The Diversity Delusion: How Race and Gender Pandering Corrupt the University and Undermine Our Culture, by Heather MacDonald
An alternative title to this book might be Identity Politics 101, because Heather MacDonald takes all of it on in a book full of much of what she has written on the subject over the past few years, covering the campus rape myth, the continuing advance of multiculturalism, what she calls policing sexual desire, the #MeToo movement, affirmative action in college admissions, the microaggression farce, the “implicit bias” fraud, and how all of this is corrupting American higher education and impoverishing our students. Beyond the obvious criminality of mobs who are attacking campus speakers who deign to espouse thoughts that are at odds with those of the fascists of the left, her concern about the underlying ideas at work here that are undermining truth on these campuses has very real consequences for the mission of higher education at many of our most elite institutions.
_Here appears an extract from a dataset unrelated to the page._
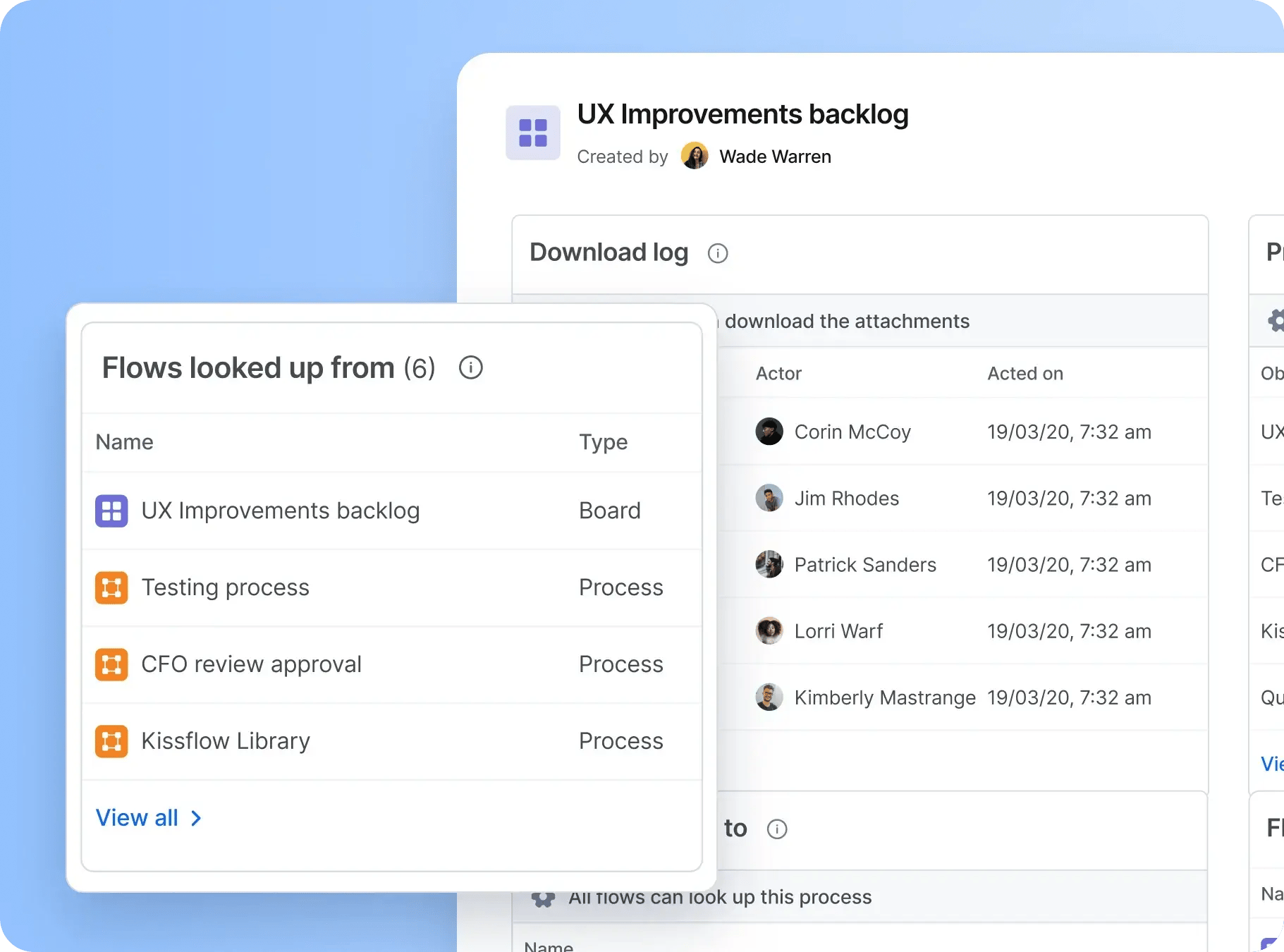The height and width of the screenshot is (952, 1284).
Task: Click the info icon near lookup "to" heading
Action: [777, 829]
In addition to her work on these issues, she has been particularly active at the Manhattan Institute in rooting out the fraudulent reporting in the “war on cops” in numerous television appearances and in a book by that name along with another one entitled Are Cops Racist? How the War Against the Police Harms Black Americans. She is doing lonely work here, and essential work, and I can’t recommend it in stronger terms.
Leading a Worthy Life: Finding Meaning in Modern Times, by Leon R. Kass
As some introductory comments point out, although Leon Kass is best known as a bioethicist, at heart he is a humanist. I first came in contact with his work when he was appointed Chairman of the President’s Council on Bioethics by George W. Bush, and I was immediately impressed with the introduction he wrote to the Council’s report to the President, which included this important observation: “……the President’s decision {to create the Council} established, or re-established, the precedent that scientific research, being a human activity, is primarily a moral endeavor…..”. But of course at St. John’s College and the University of Chicago for many years he has been helping students and colleagues seek out the most important questions on the issues of life through the study of the great works of literature, philosophy, and science. This book covers a wide range of these issues written over several decades, all of which are timely and on point–they speak to what the title suggests: finding meaning in modern times.
After an overview, the essays are organized into four sections, some written with his wife, Amy, as follows: Love, Family, and Friendship; Human Excellence and Human Dignity; In Search of Wisdom: and The Aspirations of Mankind: Athens, Jerusalem, and the Gettysburg Address. There are jewels in each section, but I should point out that the essay on the Gettysburg Address is a classic, the best of many I have read on the subject.
If I had to pick a theme or a common thread throughout the book it would be a critique of the ideology of scientism as the foundation of meaning, a critique that is much needed and well-articulated by Kass in a number of contexts in the essays. He doesn’t wear a religion on his sleeve, but in a number of instances I was reminded of a passage from the Bible, 2 Corinthians 4:18: “So we fix our eyes not on what is seen, but on what is unseen. For what is seen is temporary, but what is unseen is eternal”.
A great read.
Greg Stachura says
Jim,
Thank you for the preview on two compelling topics. I am familiar with Heather MacDonald, a bright and clear thinker. I look forward to reading both of these books.